Or we could just use your other suggestion: define a variant of
MemSet() and use it when we know it's safe. Not sure which is the
better solution: any comments?
If we're going with a GCC-only approach to inlining newNode then it
seems like a tossup to me too. Any other thoughts out there?
regards, tom lane
Tom Lane wrote:
Neil Conway <neilc@samurai.com> writes:
I don't like making the code GCC-specific any more than anyone else
does, but given that the code-bloat is specific to the inline version
of newNode (which in the scheme I described earlier would be
GCC-only) -- so introducing a GCC-specific fix for a GCC-specific
problem isn't too bad, IMHO.Or we could just use your other suggestion: define a variant of
MemSet() and use it when we know it's safe. Not sure which is the
better solution: any comments?If we're going with a GCC-only approach to inlining newNode then it
seems like a tossup to me too. Any other thoughts out there?
Seems newNode can easily be made into a macro. I can do the coding, and
if you tell me that newNode will always be int-aligned, I can make an
assume-aligned version of MemSet.
Is that what people want to try?
--
Bruce Momjian | http://candle.pha.pa.us
pgman@candle.pha.pa.us | (610) 359-1001
+ If your life is a hard drive, | 13 Roberts Road
+ Christ can be your backup. | Newtown Square, Pennsylvania 19073
Bruce Momjian <pgman@candle.pha.pa.us> writes:
Seems newNode can easily be made into a macro.
If you can see how to do that, show us ... that would eliminate the
need for a GCC-only inline function, which would sway my vote away
from depending on __alignof__ for the other thing.
regards, tom lane
Tom Lane writes:
A brute-force approach is to say "we know _start is word-aligned because
we just got it from palloc, which guarantees MAXALIGNment". We could
make a variant version of MemSet that omits the alignment check, and use
it here and anywhere else we're sure it's safe.

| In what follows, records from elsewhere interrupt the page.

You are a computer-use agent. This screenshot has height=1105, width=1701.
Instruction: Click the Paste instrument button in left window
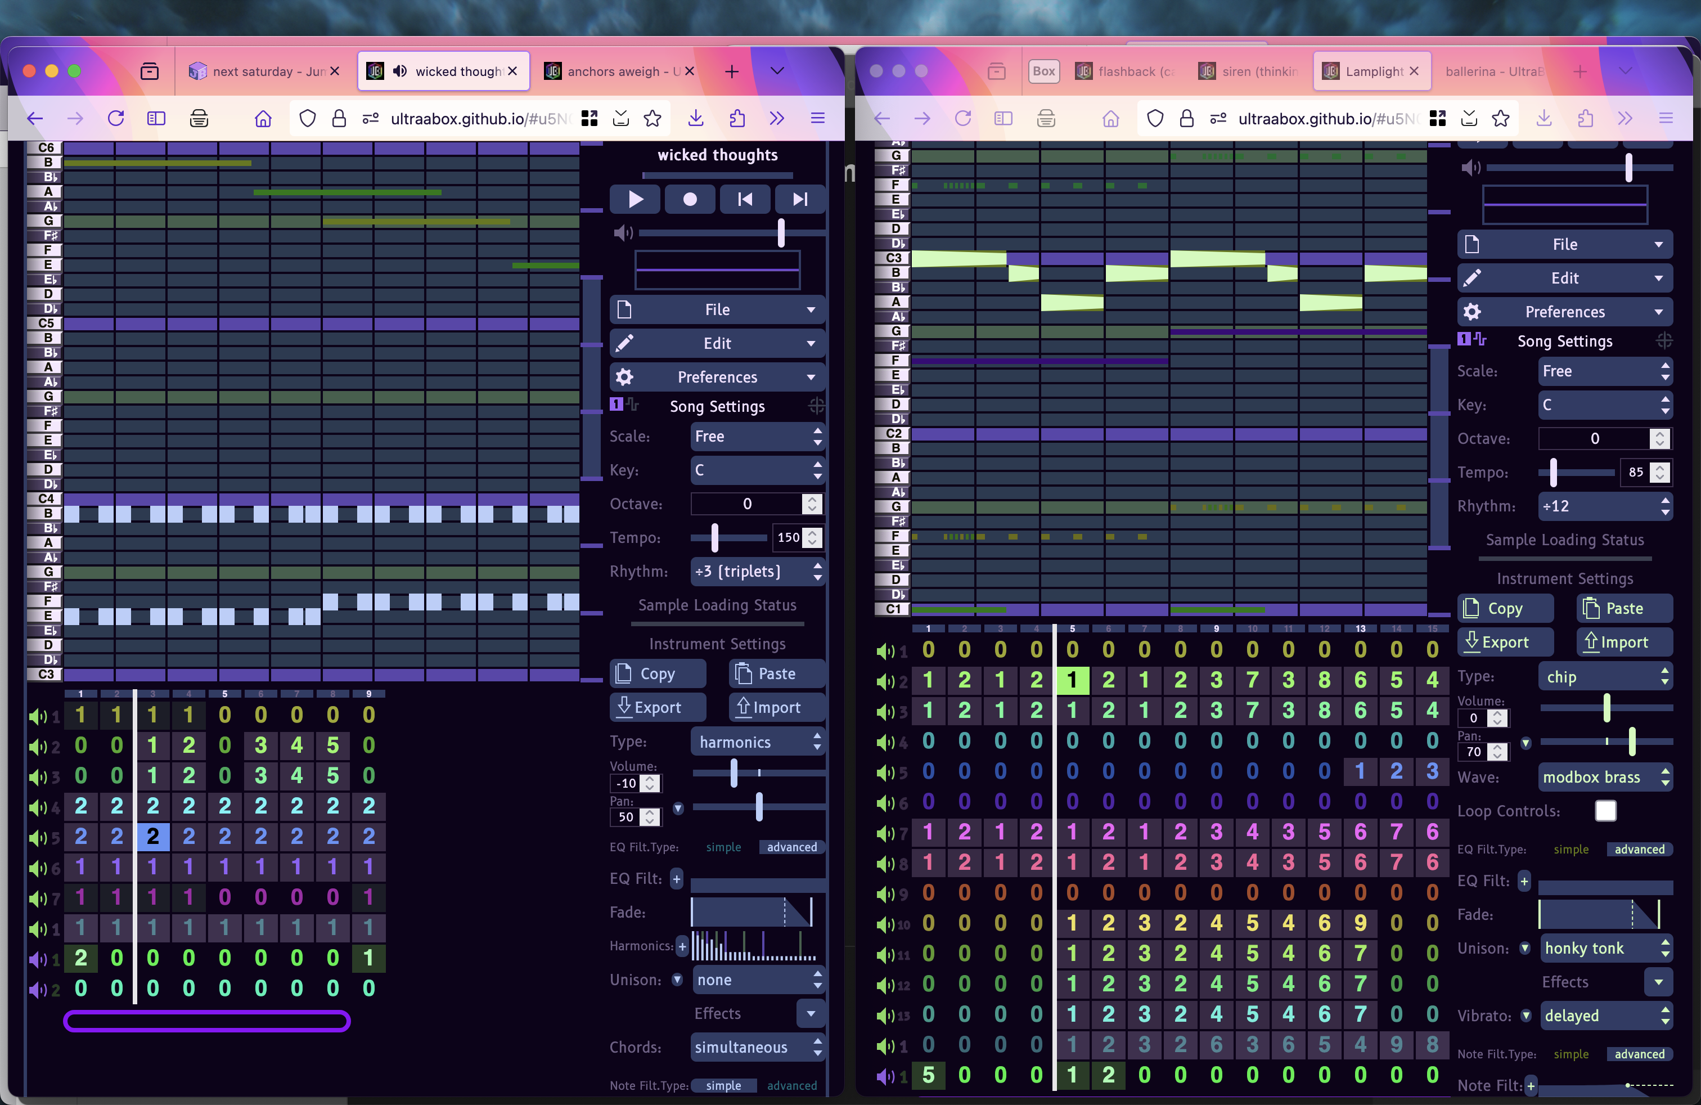(x=776, y=673)
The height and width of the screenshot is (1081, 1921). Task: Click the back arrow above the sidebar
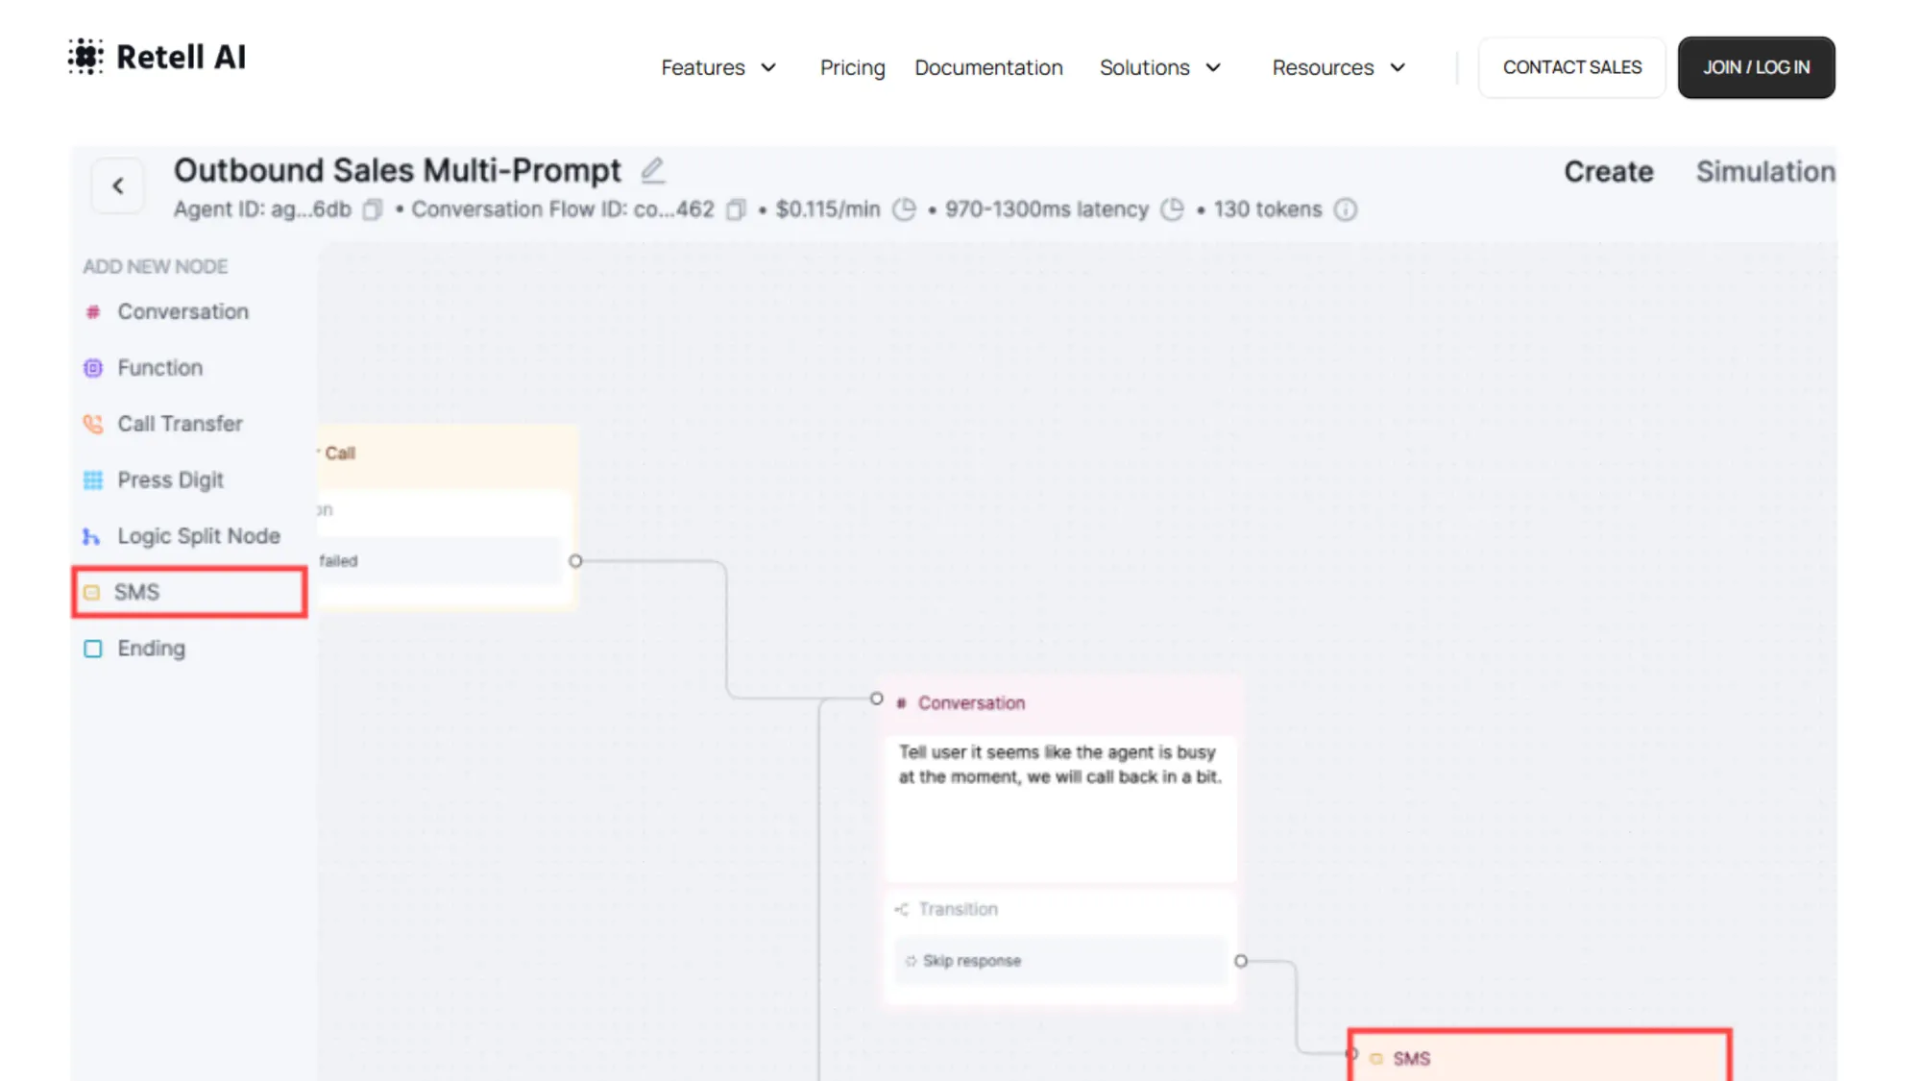pos(118,185)
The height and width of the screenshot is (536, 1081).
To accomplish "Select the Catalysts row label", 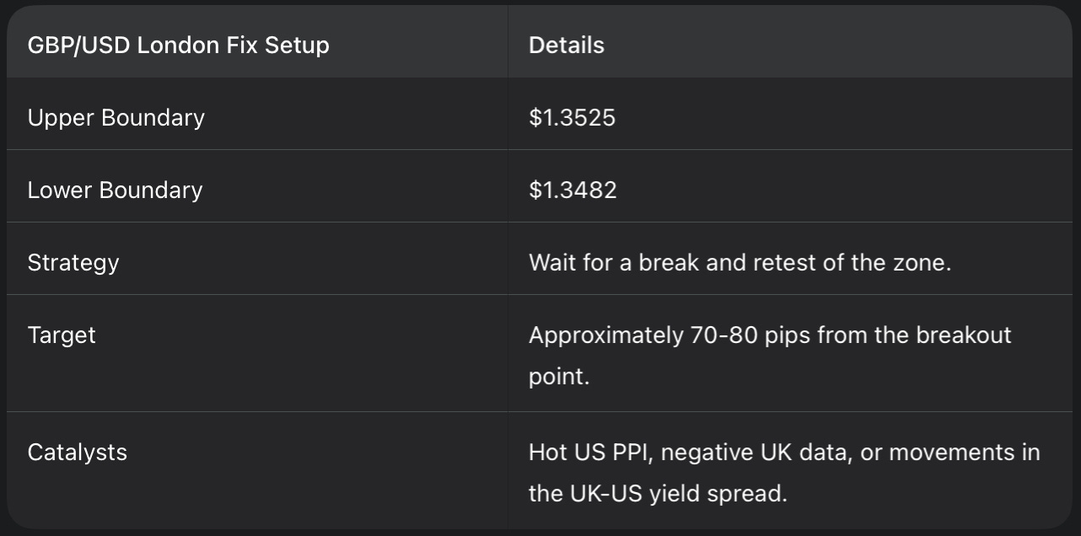I will 77,452.
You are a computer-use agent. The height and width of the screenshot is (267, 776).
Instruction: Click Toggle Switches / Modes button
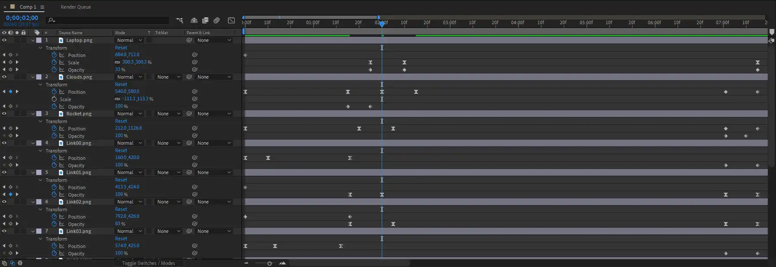(148, 263)
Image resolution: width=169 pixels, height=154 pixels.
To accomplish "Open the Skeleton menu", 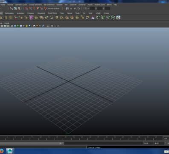I will click(59, 5).
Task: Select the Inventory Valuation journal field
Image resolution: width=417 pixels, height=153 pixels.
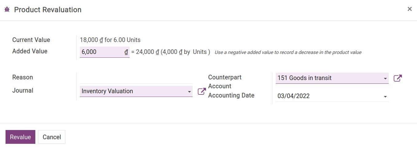Action: pyautogui.click(x=132, y=91)
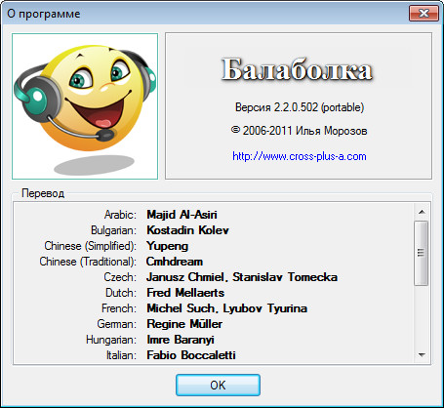Click the copyright Илья Морозов line
Image resolution: width=444 pixels, height=408 pixels.
(300, 131)
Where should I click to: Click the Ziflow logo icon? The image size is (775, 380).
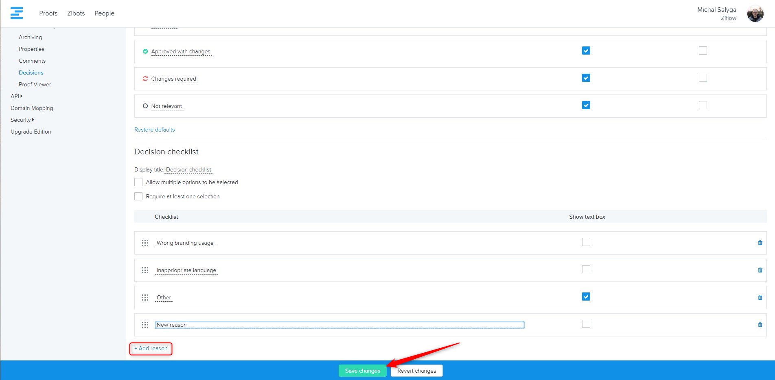(17, 13)
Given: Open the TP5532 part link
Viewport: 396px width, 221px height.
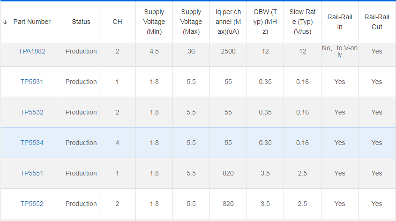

Or make a version of palloc that zeroes the memory.
--
Peter Eisentraut peter_e@gmx.net
Neil Conway writes:
Well, one alternative might be to provide 2 definitions of the
function -- one an extern inline in the header file, and one using the
current method (in a separate file, non-inline). Then wrap the header
file in an #ifdef __GNUC__ block, and the non-inlined version in
#ifndef __GNUC__.
External inline functions aren't even portable across different versions
of GCC. It's best not to go there at all.
--
Peter Eisentraut peter_e@gmx.net
Peter Eisentraut <peter_e@gmx.net> writes:
Or make a version of palloc that zeroes the memory.
Well, we might lose a bit of speed that way -- with the current
MemSet() macro, most of the tests that MemSet() does can be eliminated
at compile-time, since MemSet() is usually called with some constant
parameters. If we moved this code inside palloc(), it wouldn't be
possible to do this constant propagation.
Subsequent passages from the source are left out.